Source text.
★ ★ ★
Montréal, Quebec, on January 23, 2008
PRESENT: Richard Morneau, Esq., Prothonotary
BETWEEN:
MARITIME EMPLOYERS ASSOCIATION
Applicant
and
HER MAJESTY THE QUEEN OF CANADA
(HUMAN RESOURCES AND SOCIAL DEVELOPMENT CANADA)
and
SYNDICAT DES DÉBARDEURS S.C.F.P.
SECTION LOCALE 375
and
ASSOCIATION INTERNATIONALE DES DÉBARDEURS,
ILA, SECTION LOCALE 1657
and
LOGISTEC STEVEDORING INC.
and
MONTREAL GATEWAY TERMINALS PARTNERSHIP
and
TERMONT MONTRÉAL INC.
and
EMPIRE STEVEDORING CO. LTD.
and
CERESCORP INC.
Respondents
REASONS FOR ORDER AND ORDER
[1] This is a motion by the respondent, the Attorney General of Canada, to strike several other respondents from the style of cause on the grounds that they essentially espouse the views and remedies sought by the applicant (MEA). Thus, according to the Attorney General of Canada, these respondents, LOGISTEC STEVEDORING INC., MONTREAL GATEWAY TERMINALS PARTNERSHIP, TERMONT MONTRÉAL INC., EMPIRE STEVEDORING CO. LTD. and CERESCORP INC. (the respondents), are not genuine respondents in this case because their interests are not different or opposed to those of the MEA.
[2] In the alternative, if these respondents retain their standing in this case, the Attorney General of Canada requests that some of the conclusions raised by these respondents in their factum on the merits be struck, since these conclusions are different from those sought by the MEA in its application for judicial review (the MEA’s application), and the respondents themselves did not initiate an application for judicial review.
Background
[3] It appears that the respondents are all stevedoring companies located in the Port of Montréal where they operate loading and unloading terminals. For this purpose they employ auditors and longshoremen.
[4] The respondents are all members of the MEA. The MEA sees itself as an association of longshoremen employers working in the Port of Montréal and would be named as the employer representative for the purposes of Part I of the Canada Labour Code, R.S.C., 1985, c. L-2, (the Code), by decision of the Canada Industrial Relations Board under section 34 of the Code.
★ ★ ★
Challenges.
[1] Quote the stretch of the court order from "[2] In the alternative, if" through "auditors and longshoremen.".
[2] Decide whether each statement agrees with the court order, answering yes or no and quoting the deciding words: (a) the motion to strike was brought by the Attorney General of Canada; (b) the respondent stevedoring companies initiated their own application for judicial review; (c) the respondents operate loading and unloading terminals in the Port of Montréal.

Collected material.
★ ★ ★
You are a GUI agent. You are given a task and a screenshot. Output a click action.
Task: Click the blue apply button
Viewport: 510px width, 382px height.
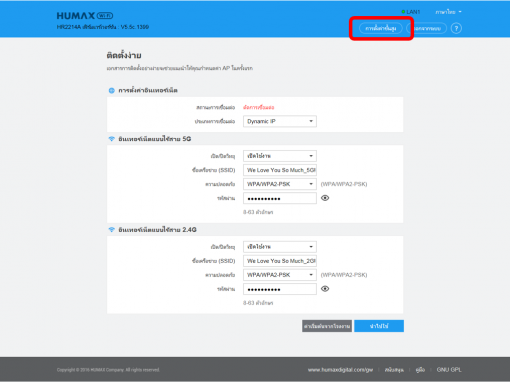coord(379,326)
★ ★ ★
Solutions below.
[1]
[2] In the alternative, if these respondents retain their standing in this case, the Attorney General of Canada requests that some of the conclusions raised by these respondents in their factum on the merits be struck, since these conclusions are different from those sought by the MEA in its application for judicial review (the MEA’s application), and the respondents themselves did not initiate an application for judicial review.
Background
[3] It appears that the respondents are all stevedoring companies located in the Port of Montréal where they operate loading and unloading terminals. For this purpose they employ auditors and longshoremen.

[2]
(a) Yes: "This is a motion by the respondent, the Attorney General of Canada"
(b) No: "the respondents themselves did not initiate an application for judicial review"
(c) Yes: "stevedoring companies located in the Port of Montréal where they operate loading and unloading terminals"